'Something for everyone' in fiscal report
- Published
To judge by the political reaction, something for everyone in the analysis of Scottish spending and taxation produced by the Institute for Fiscal Studies, external.
For understandable reasons, Alex Salmond's SNP tends to pounce upon the finding that - including oil and gas - the spending gap is rather smaller north of the border than to the south.
On the wireless this morning, Mr Salmond repeated his assertion that this added up to some £2.7bn annually foregone by Scotland because North Sea revenues are not assigned geographically at present across the nations currently comprising the UK.
Equally understandably, supporters of the Union tend to draw attention to the warning by the IFS that an independent Scotland would potentially face a bigger challenge than her erstwhile partners as oil revenues decline.
These twin conclusions are not, in themselves, new.
The Glasgow-based Centre for Public Policy for Regions, external has already made such points: that Scotland currently outpaces the UK as a whole on tax and spending, with oil included, but faces a potentially disproportionate problem as oil declines.
The CPPR also made another point - which is that it would scarcely be feasible to establish a Norway-style oil fund at the moment in Scotland.
That is, they say, because Scotland - while relatively better off than elsewhere in these islands - still displays a deficit.

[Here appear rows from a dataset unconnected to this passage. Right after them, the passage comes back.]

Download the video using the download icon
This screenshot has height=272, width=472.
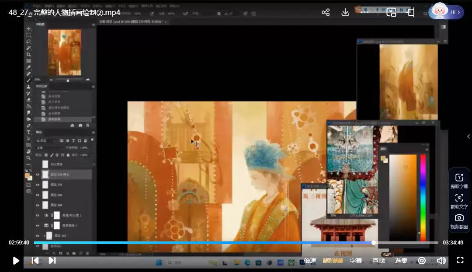pos(345,12)
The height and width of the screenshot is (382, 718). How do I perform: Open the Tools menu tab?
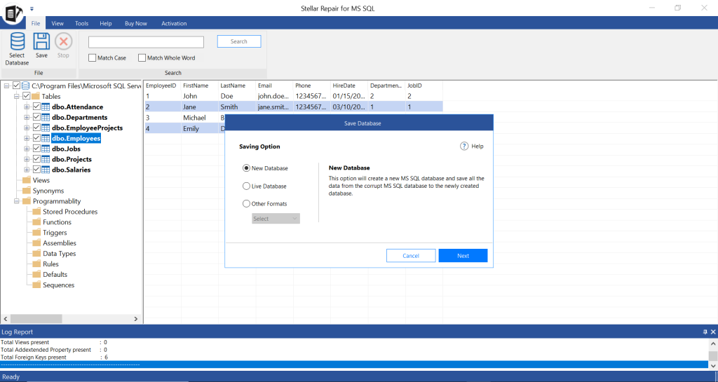81,23
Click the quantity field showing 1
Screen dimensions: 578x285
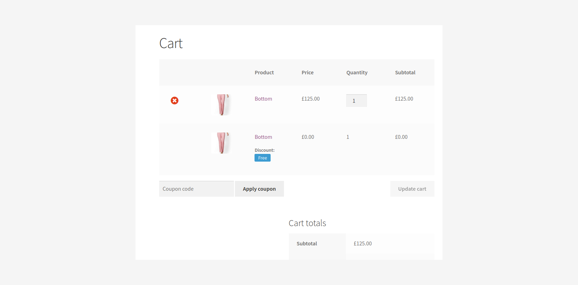pyautogui.click(x=356, y=101)
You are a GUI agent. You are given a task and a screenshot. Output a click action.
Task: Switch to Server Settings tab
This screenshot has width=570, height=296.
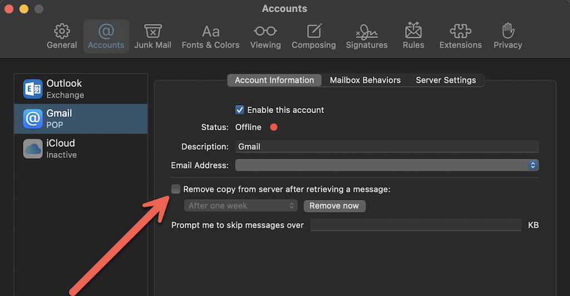(x=446, y=80)
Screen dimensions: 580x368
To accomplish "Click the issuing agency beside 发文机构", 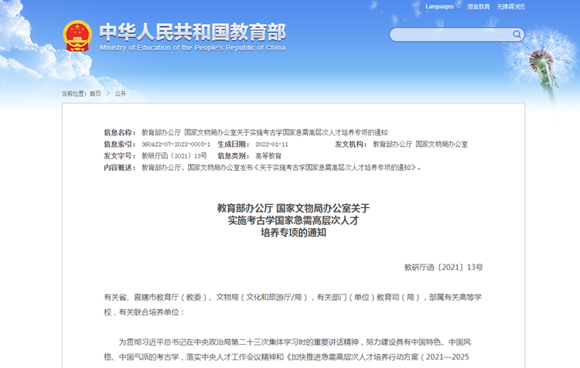I will click(420, 145).
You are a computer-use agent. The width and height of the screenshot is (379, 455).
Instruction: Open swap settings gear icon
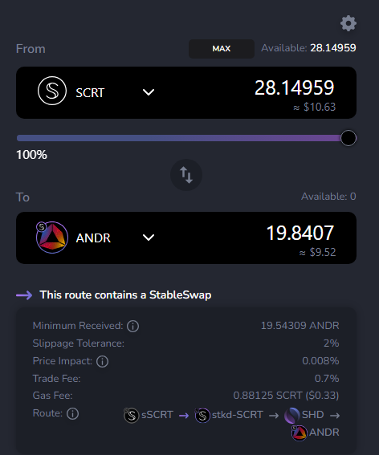(348, 23)
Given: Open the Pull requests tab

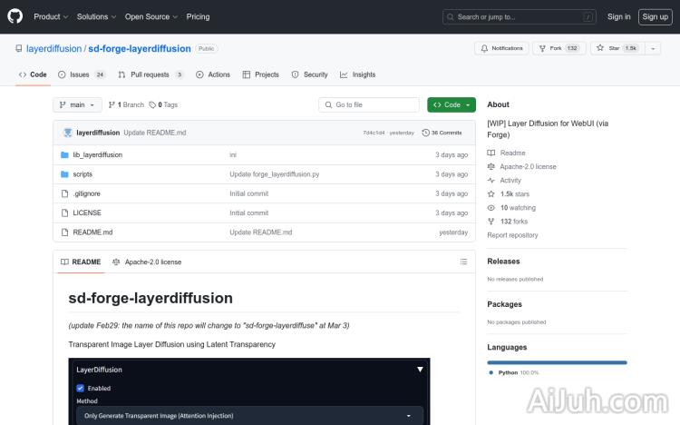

An investment fund, diverting resources from existing budgets, would tend to add to that deficit, at least in the short term.
However, the IFS paper is an extremely welcome and substantive contribution to the debate.
It forms part of a series of papers to be presented at a seminar convened by the estimable David Hume Institute.
(Incidentally, my use of the adjective "estimable" reminds me that the IFS is generally prefixed by the description "respected".
Indeed, I think it is part of their founding charter just as the public accounts committee in the Commons is always called "influential". Forgive my neglect: all adjectives or none, Brian.)
Nationalists with a sense of history - and irony - will note that one of the papers in the DHI canon is composed by Gavin McCrone, formerly a senior economist with the erstwhile Scottish Office.
Those self-same nationalists - with those senses of h. and i. - will remember that, in the 1970s, it was Gavin McCrone who noted that the newly emerging oil wealth was so potentially huge that, should Scotland become independent, that new state would have a budget surplus so large as to be "embarrassing".
His conclusions then were quietly buried.
I mention this merely to reflect that even the most carefully pared economic analysis tends to accrete political, historical and even cultural context when it is released upon a confusing and confused world.
However, the conclusions reached by the IFS - and others - require examination and debate.
Scottish needs
They are that public spending is presently higher than in the UK as a whole; that, in calculating the financing of independence, the value of the North Sea presently trumps that; but that the oil and gas resources are volatile and declining, posing questions for the UK - but even more so in Scotland where the potential dependence upon such revenue is disproportionately high.
Mr Salmond and Scottish Finance Secretary John Swinney would give, broadly, two answers.
That oil supplies and thus revenues have been, wrongly, discounted in the past - and that an independent Scotland would be better placed to generate growth with an economic and fiscal programme tailored to Scotland's needs.
Those adhering to the Unionist cause tend to say that the evaporation of oil wealth is fixed and forecast - inevitable, in short - while the proposals to fill that gap, whenever it emerges, are more inchoate and imprecise.
Many thanks to the respected IFS - and indeed the estimable DHI - for contributing so thoughtfully to this debate.